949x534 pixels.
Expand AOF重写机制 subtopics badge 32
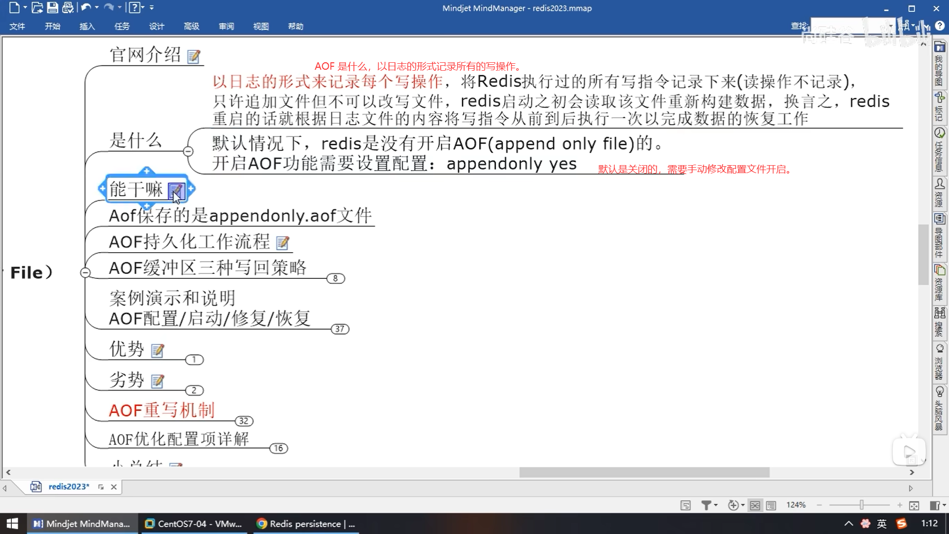pyautogui.click(x=244, y=421)

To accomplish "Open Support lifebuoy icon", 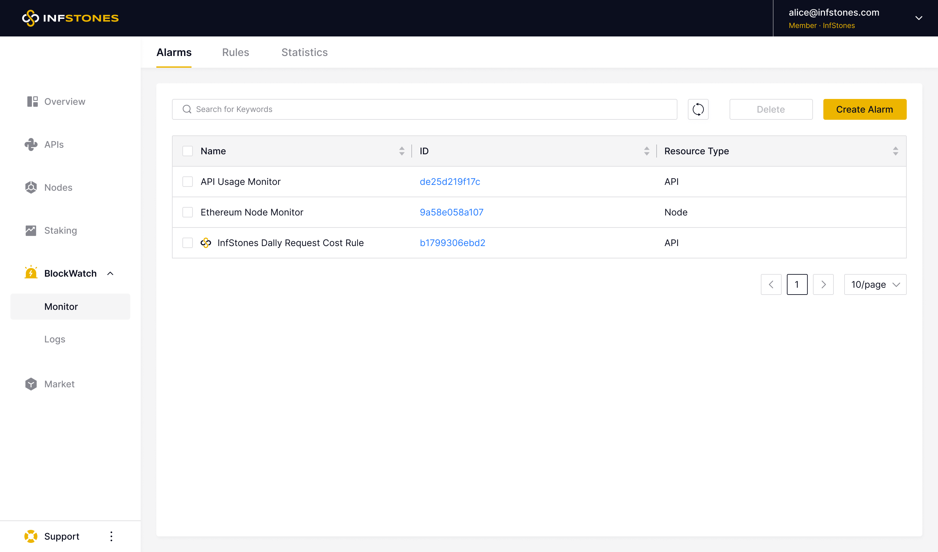I will click(31, 536).
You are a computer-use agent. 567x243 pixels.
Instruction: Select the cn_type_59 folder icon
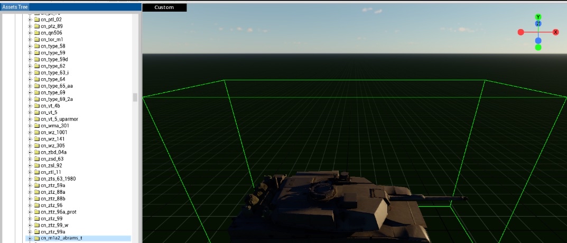pyautogui.click(x=36, y=53)
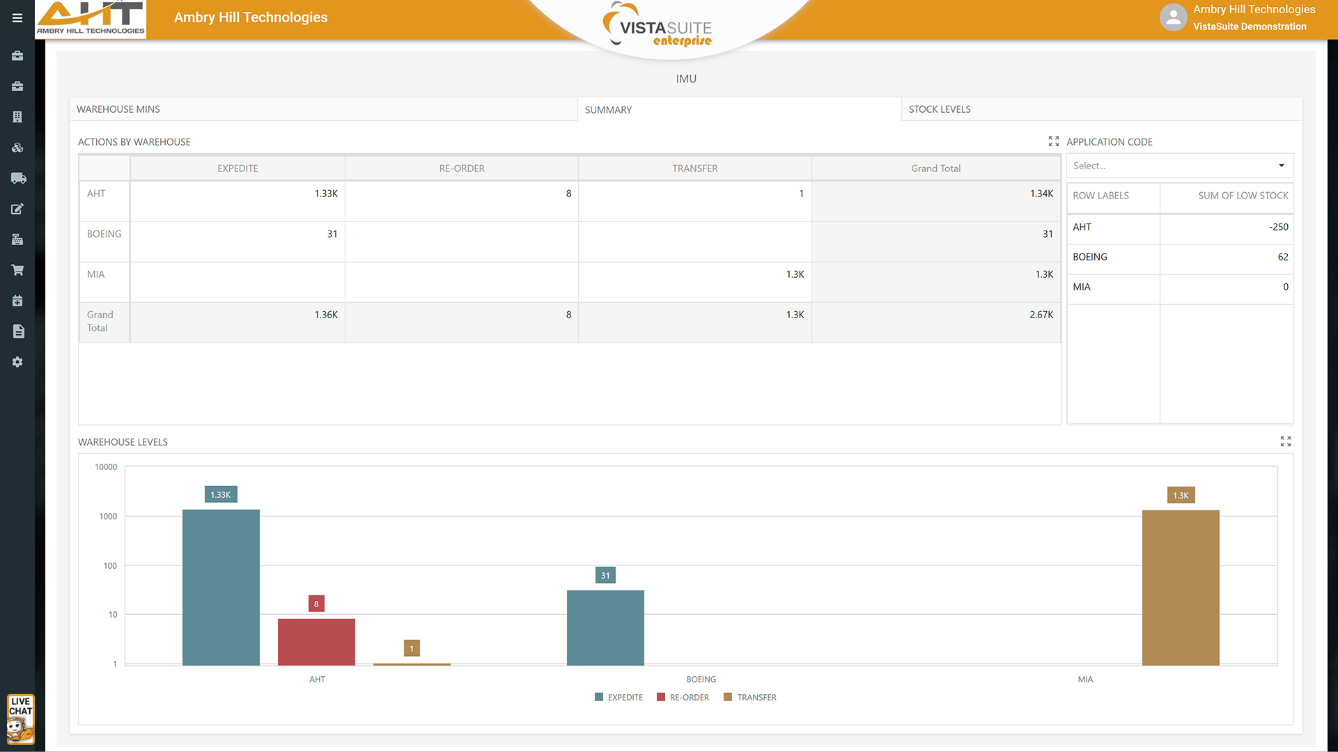Image resolution: width=1338 pixels, height=752 pixels.
Task: Click the delivery truck sidebar icon
Action: 18,178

========================================

• [AIM]: Copy the rows word for word, starting at the line that contains "You are a computer-use agent. 567x243 pixels." and going through the last line of the rows. Leave the pictures out of your copy.

• [EXPECTED OUTPUT]:
You are a computer-use agent. 567x243 pixels.
Instruction: Select the cn_type_59 folder icon
pyautogui.click(x=36, y=53)
Image resolution: width=1338 pixels, height=752 pixels.
Task: Click the delivery truck sidebar icon
Action: 18,178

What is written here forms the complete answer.